# Streaming a terabyte without buffering it

> How the bkpdb agent moves a Postgres dump from a running database into encrypted object storage in constant memory, and the traps that almost broke it along the way.
> How the bkpdb agent streams a Postgres dump to S3 in constant memory, and the traps that almost broke the pipeline along the way.

URL: https://bkpdb.com/blog/streaming-a-terabyte/
Date: 2026-05-18
Author: Rahul
Section: Engineering

---


When you back up a 12 GB database, every approach works. You can `pg_dump` to a tempfile, wait for gzip to finish, and then `aws s3 cp` the result. It leaves a copy on disk you have to remember to delete, but it finishes.

When you back up a 1.2 TB database, only one approach works.

The agent is a single Go binary that runs on your database host. It does not write the backup to disk at any point, and it does not buffer it in memory. Bytes leave Postgres, pass through zstd compression and an age encryption envelope, and land in your bucket as S3 multipart parts. The agent holds a small, fixed amount of state along the way.

This is a post about how that pipeline is shaped, and the traps you fall into the first time you try to run a long-lived streaming subprocess from inside a Go program.

{{< stub "The naïve version, and why it broke" >}}

## The naïve version, and why it broke

The first version of the agent did the obvious thing. It opened a tempfile, told `pg_dump` to write to it, waited for the process to exit, then streamed the file to S3.

This works until your test database stops being small. We ran it against a synthetic fixture sized like a real production database and the host ran out of disk halfway through. We doubled the staging volume. The next run finished, but the upload took almost as long as the dump, and the backup window was roughly twice the time the database itself spent producing data.

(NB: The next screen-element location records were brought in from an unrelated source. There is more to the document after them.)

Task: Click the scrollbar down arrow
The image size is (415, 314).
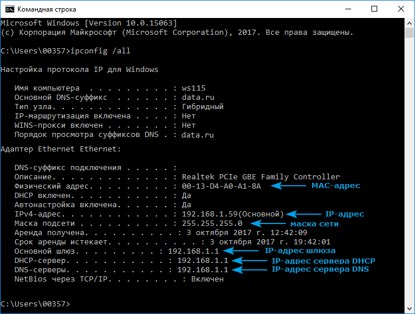Action: coord(410,309)
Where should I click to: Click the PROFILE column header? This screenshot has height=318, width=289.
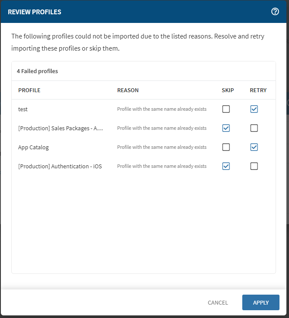click(x=29, y=90)
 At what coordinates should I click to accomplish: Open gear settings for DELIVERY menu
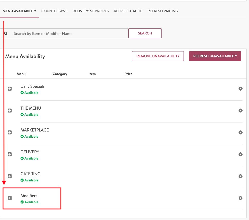(x=241, y=154)
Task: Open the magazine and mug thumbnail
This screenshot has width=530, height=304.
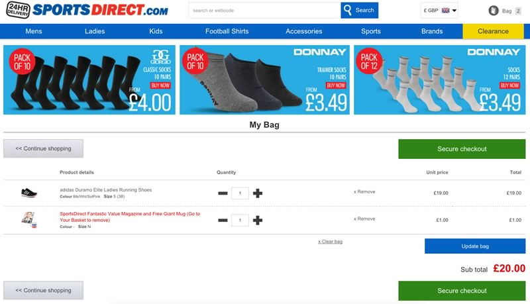Action: 28,220
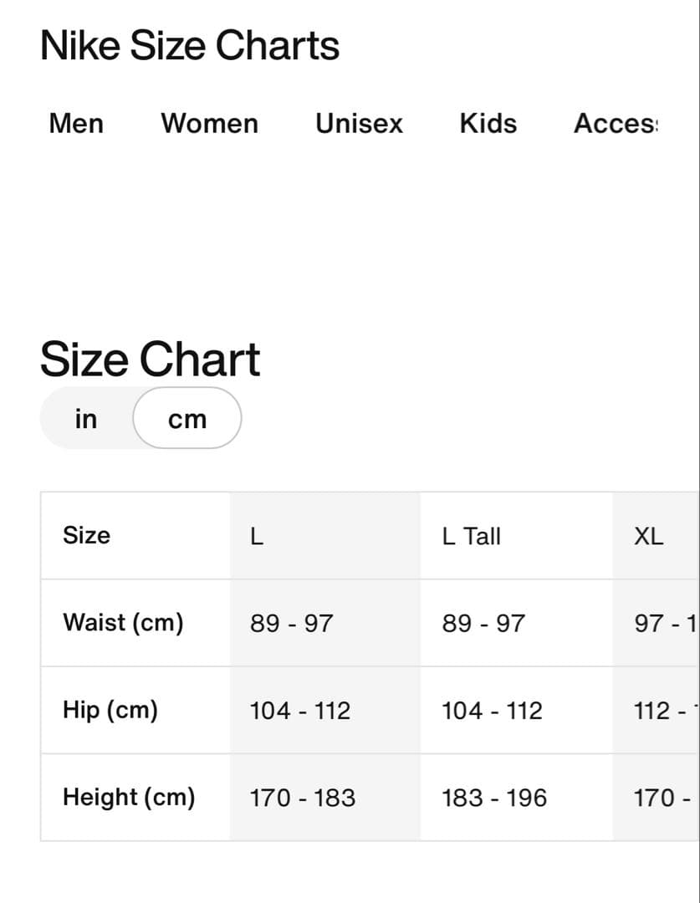Click the Size Chart heading
Screen dimensions: 700x903
click(150, 359)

The obvious fix is to pipe `pg_dump` through `zstd` into `aws s3 cp -`, the way every shell script on the internet does. We tried that, and then we ran it against a fixture full of `bytea` columns containing already-compressed images, which is to say data that does not compress further. The pipeline produced about 800 GB of compressed output. The AWS CLI on that host buffered stdin to `/tmp` before starting the multipart upload. The host filled up, the dump aborted, and the partial upload sat in the bucket charging storage until we cleaned it up.

The lesson was not that shell pipelines are bad. The lesson was that "streaming" is a property of every stage of the pipeline at once. If any one stage decides to buffer, you do not have a streaming backup. You have a tempfile in a costume.

## What streaming means inside a single process

The pipeline has four stages: `pg_dump` produces bytes on its stdout, zstd compresses them, age encrypts them, and an S3 part uploader sends them to the bucket in 16 MB chunks. In Go, each stage is an `io.Writer`. Each writer forwards bytes to the next writer's `Write`. No writer is allowed to retain unbounded state.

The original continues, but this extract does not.